> _OBJETIVO DEL EJERCICIO_
Resume en forma de lista el párrafo de la reseña que empieza con «Enraizado en Copiapó» y conserva sus datos principales.

Por Susana Moya
Lo que la tierra echa a volar en pájaros de Arturo Volantines es un hermoso texto: inmerso en una estética latinoamericana, que se expresa en la palabra poética de Volantines, como en los óleos sobre tela y arpilleras bordadas de Graciela Ramos, que se enlazan coherente y poéticamente a los textos.
Este poeta que emerge a la escritura desde la raíz “de un pimiento de Copiapó”, donde el olor a la tierra está en cada imagen: el sabor de la naturaleza, la historia del norte a la que están enlazados sus ancestros; su padre que “llega polvoriento a tomar al angelito recién muerto”, mientras Juan Godoy aun “sueña con faenar la plata de sus cabras…”.
Enraizado en Copiapó, tierra ancestral del poeta, el texto emerge signando el lenguaje y la visión de mundo del hombre y mujer del norte, hasta universalizar esta condición humana, a través de los 50 poemas que constituyen un solo discurso lírico. Por ello, focalizo mi aproximación a Lo que la tierra echa a volar en pájaros, por el poema 22, en el cual el hablante lírico se interroga irónicamente acerca de su oficio de escritor, de la mirada voyerista/develadora de la realidad del escritor/ora: “…ser la puta del barrio/ digo, —poeta laureado del barrio —…”.
En este texto, va implícita una reflexión, que alcanza a todos/as quienes compartimos este oficio: condición enlazada hoy, en esta feria, a los 60 años de recuerdo de la rebelde Gabriela, como la nombrara Matilde Ladrón de Guevara, otra rebelde, madre de rebelde; porque, además, la poesía es rebeldía. Y, por ello, castigada, el/la poeta al crear un mundo simbólico: devela, al mismo tiempo, la marginación y la carencia de la que no somos ajenos los/as escritores/as, o quienes inspiraron o inspiran nuestros textos.

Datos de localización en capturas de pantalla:
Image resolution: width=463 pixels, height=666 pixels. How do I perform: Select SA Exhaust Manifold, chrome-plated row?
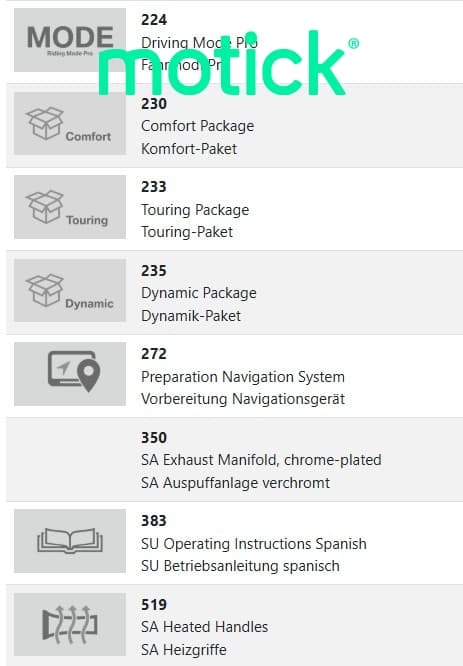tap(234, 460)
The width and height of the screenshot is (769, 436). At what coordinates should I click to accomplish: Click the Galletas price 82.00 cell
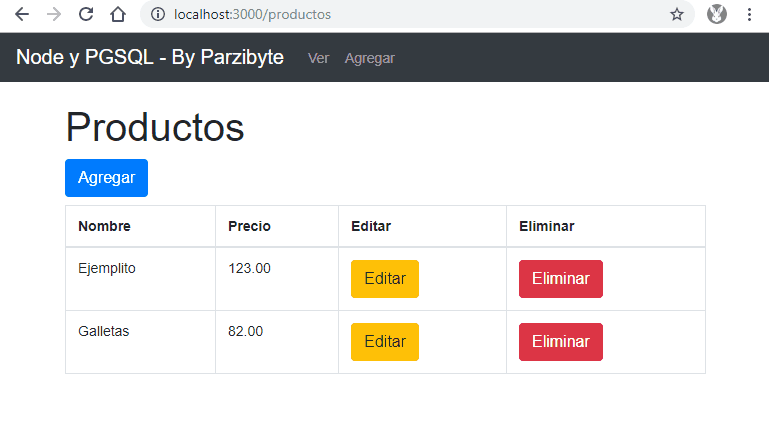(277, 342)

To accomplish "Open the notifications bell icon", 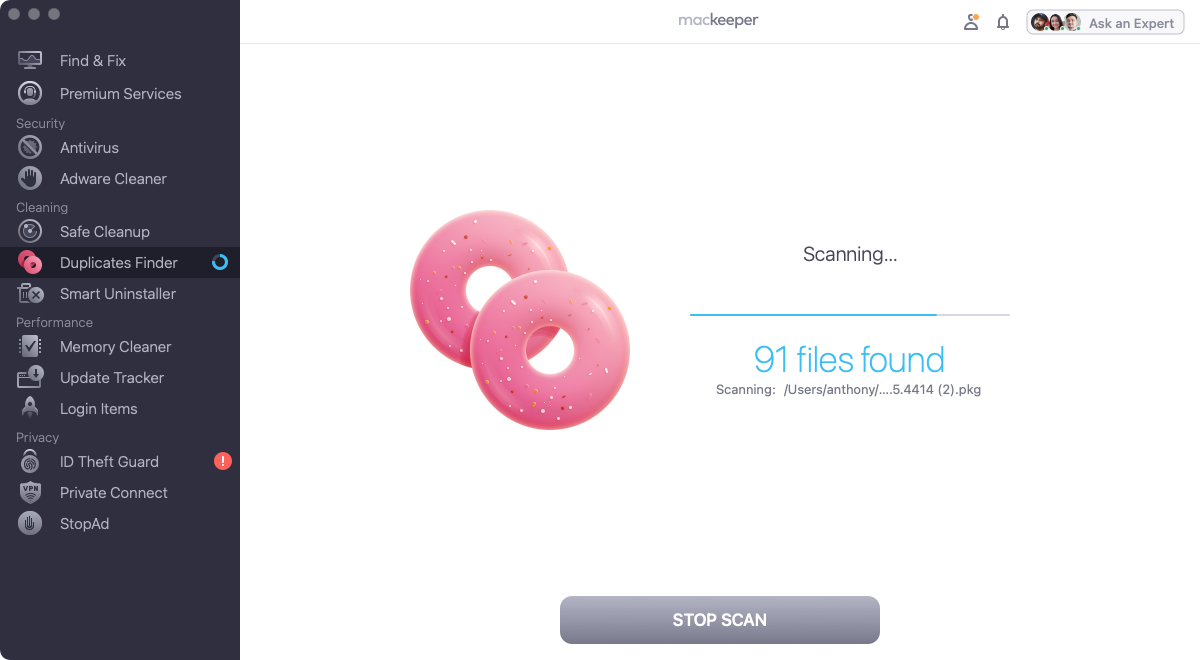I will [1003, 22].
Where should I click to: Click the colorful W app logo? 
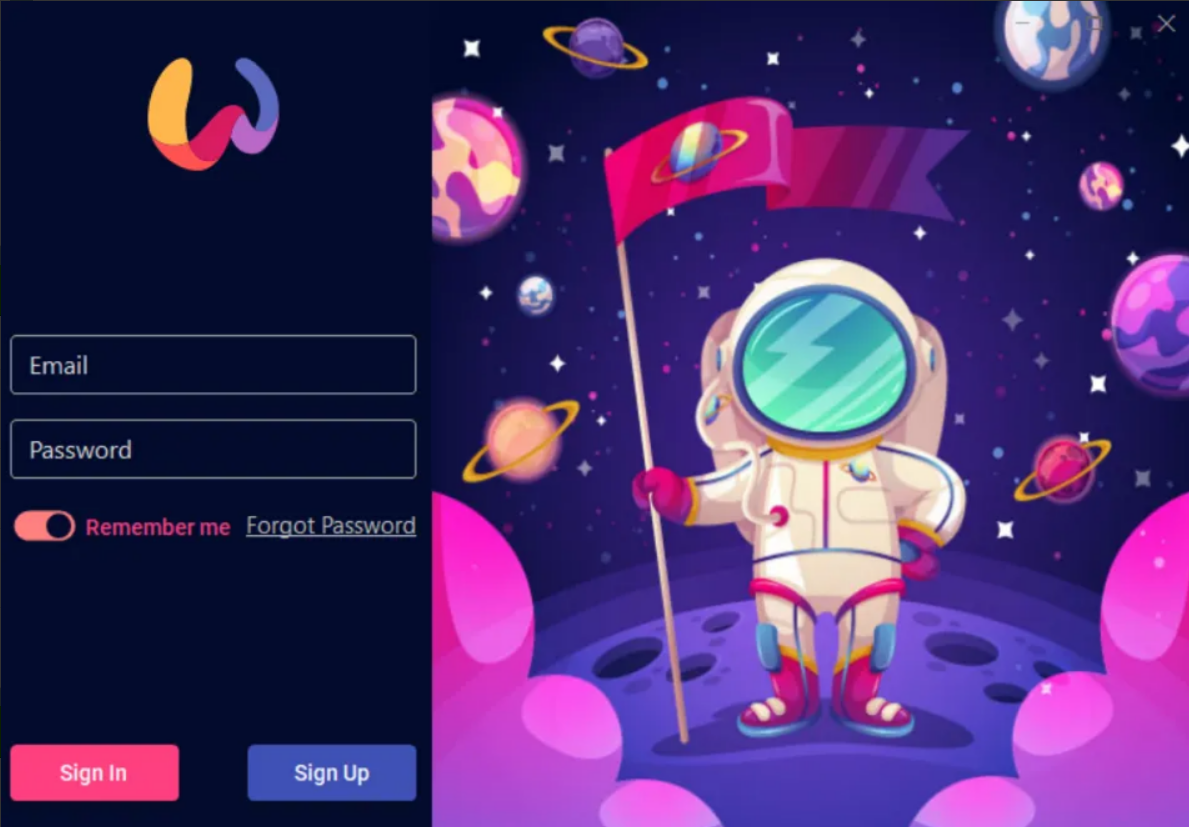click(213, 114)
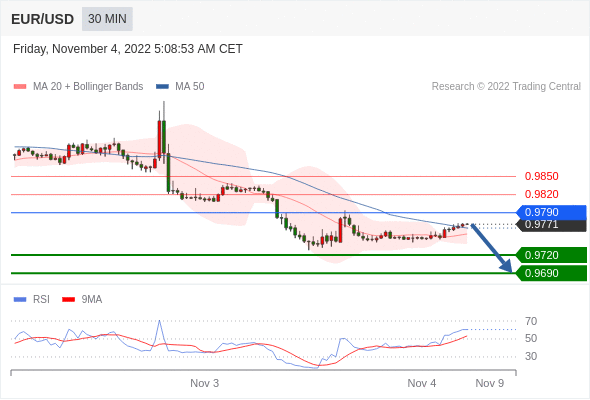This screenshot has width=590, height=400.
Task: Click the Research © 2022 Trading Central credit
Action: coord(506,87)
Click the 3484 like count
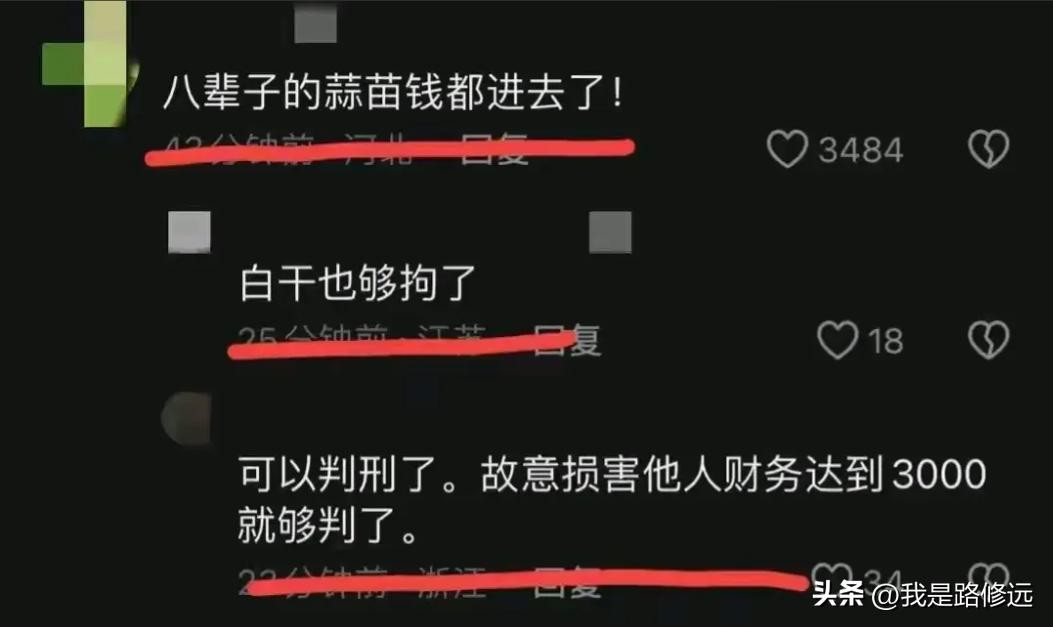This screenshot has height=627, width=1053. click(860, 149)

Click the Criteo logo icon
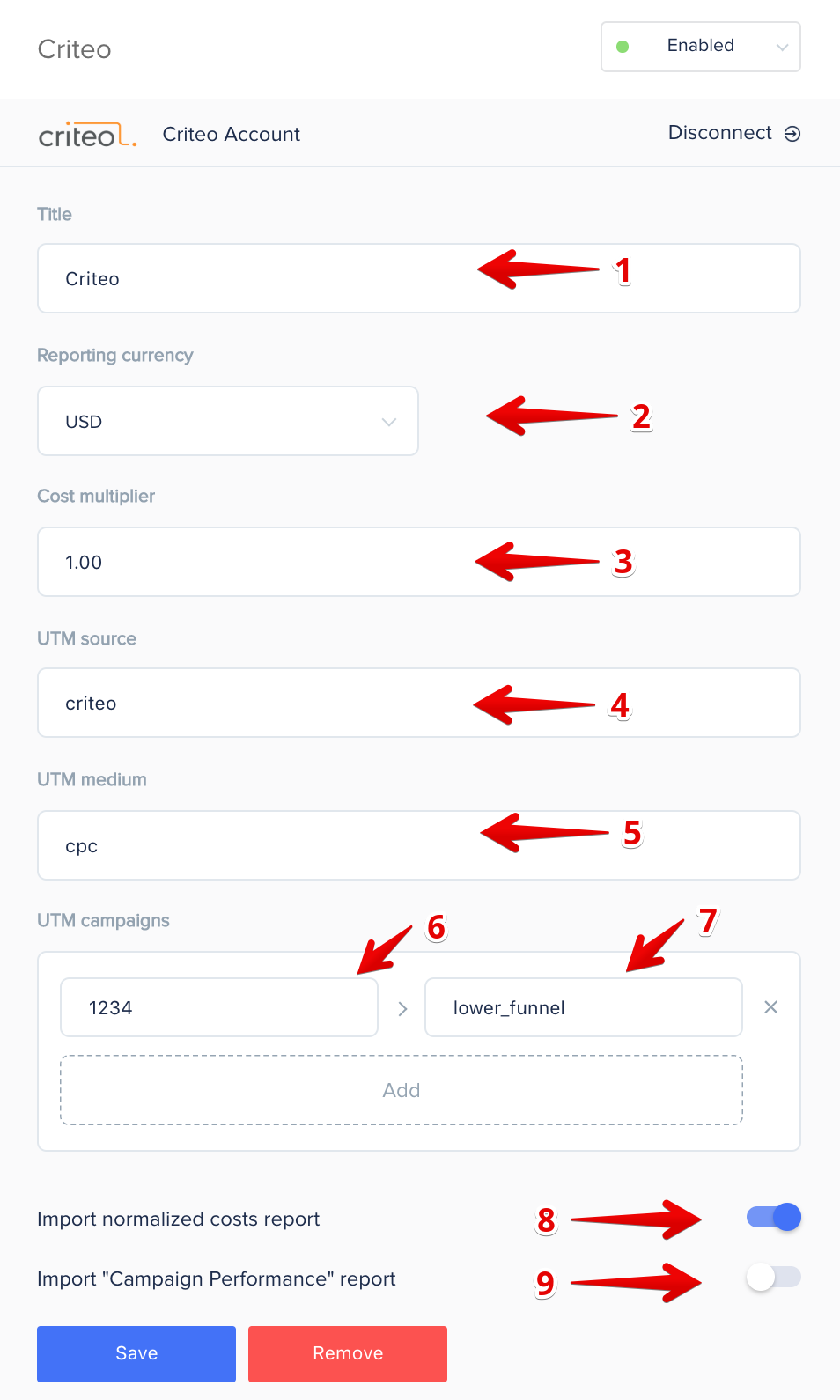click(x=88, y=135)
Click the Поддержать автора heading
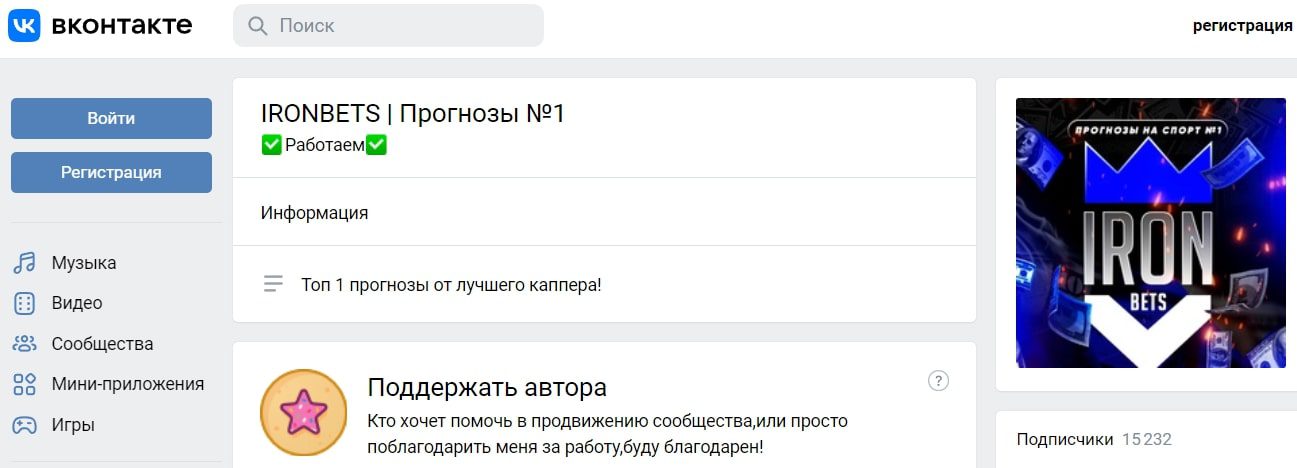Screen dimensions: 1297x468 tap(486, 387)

> _RESULTADO DE LA TAREA_
- El libro está enraizado en Copiapó, tierra ancestral del poeta.
- Expresa el lenguaje y la visión de mundo del hombre y la mujer del norte, y llega a universalizar esa condición humana.
- Sus 50 poemas forman un solo discurso lírico.
- La aproximación al libro se centra en el poema 22. Allí el hablante lírico se interroga irónicamente sobre su oficio de escritor y sobre la mirada voyerista y develadora de la realidad propia de quien escribe.